2003.6.30 24:17

 さっきクックに会った。

 クックは近所でよく見掛ける黒猫だ。のらちゃんではない証拠にきちんと名札をつけてはいるけど、おうちは不明。いつも何か使命感を持って近所をパトロールしている。(気がする)。

 金色の理知的な瞳に、小型犬みたいな大きなからだ、ビロードみたいなしなやかな黒い毛並。そしてなにより、ものおじしない堂々たる立派な態度。もうしびれてしまう。
 わたしは彼が大好きなのだけれど、大抵なにか用事があって急いでいるから(クックがね)あまり相手してもらえない。でも話しかけると必ず返事をしてくれるし、余裕があれば話題をふってくれたりもする。大人だ。だからわたしはクックをみると、ひときわ尊敬の念をもって話しかけるようにしている。彼には気持ちが伝わるからだ。

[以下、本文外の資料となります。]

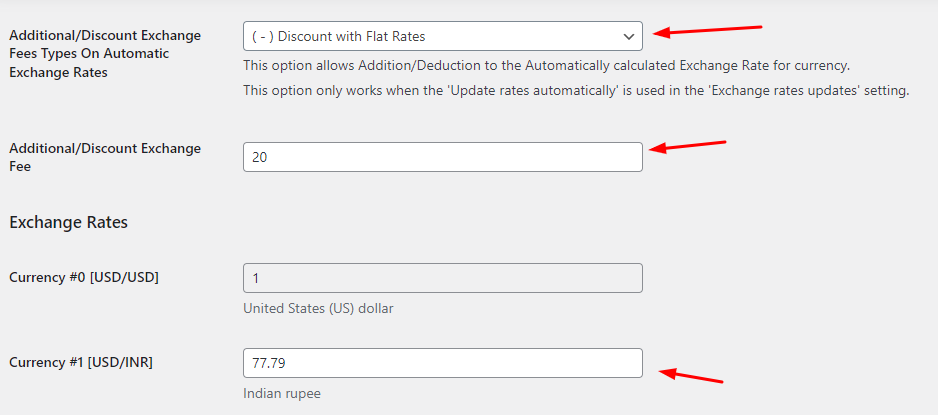Click the Currency #1 USD/INR rate field

point(442,363)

 今日は珍しく、立ち止まってゆっくりなでさせてくれた。彼は用事があるようだったのに。その証拠にまなざしはとおく、心ここにあらずだったが、それでもクックと少しだけ触れ合えて満足だった。クックには大きな魂の存在を感じる。彼が近所にいるかぎり、ここに住んでいて怖いことは起こらない。そんな確信にちかい気持ちさえある。

 今度あったら、携帯で写真とっていいかきいてみよう。うん。